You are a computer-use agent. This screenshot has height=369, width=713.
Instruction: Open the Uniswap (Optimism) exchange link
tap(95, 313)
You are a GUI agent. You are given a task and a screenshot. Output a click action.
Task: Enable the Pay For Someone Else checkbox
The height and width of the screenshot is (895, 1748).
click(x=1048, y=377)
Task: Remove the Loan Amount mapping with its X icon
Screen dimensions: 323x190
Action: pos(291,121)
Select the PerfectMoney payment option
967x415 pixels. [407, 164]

===

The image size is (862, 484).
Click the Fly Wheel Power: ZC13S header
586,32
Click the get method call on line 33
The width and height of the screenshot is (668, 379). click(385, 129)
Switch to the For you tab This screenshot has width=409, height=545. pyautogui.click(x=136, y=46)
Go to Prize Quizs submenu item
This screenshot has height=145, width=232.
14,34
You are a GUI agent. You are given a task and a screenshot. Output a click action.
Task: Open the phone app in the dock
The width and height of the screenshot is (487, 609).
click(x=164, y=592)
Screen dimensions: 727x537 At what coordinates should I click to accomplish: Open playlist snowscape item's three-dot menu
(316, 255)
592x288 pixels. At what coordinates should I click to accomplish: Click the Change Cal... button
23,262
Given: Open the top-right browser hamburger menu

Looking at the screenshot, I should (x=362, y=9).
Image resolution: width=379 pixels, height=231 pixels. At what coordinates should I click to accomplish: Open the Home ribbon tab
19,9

===

Directions
Take the lines above from the one containing "Switch to the" to the one containing "Task: Open the phone app in the dock" and retype them exactly, both ends included, with nothing added.

Output below
Switch to the For you tab This screenshot has width=409, height=545. pyautogui.click(x=136, y=46)
Go to Prize Quizs submenu item
This screenshot has height=145, width=232.
14,34
You are a GUI agent. You are given a task and a screenshot. Output a click action.
Task: Open the phone app in the dock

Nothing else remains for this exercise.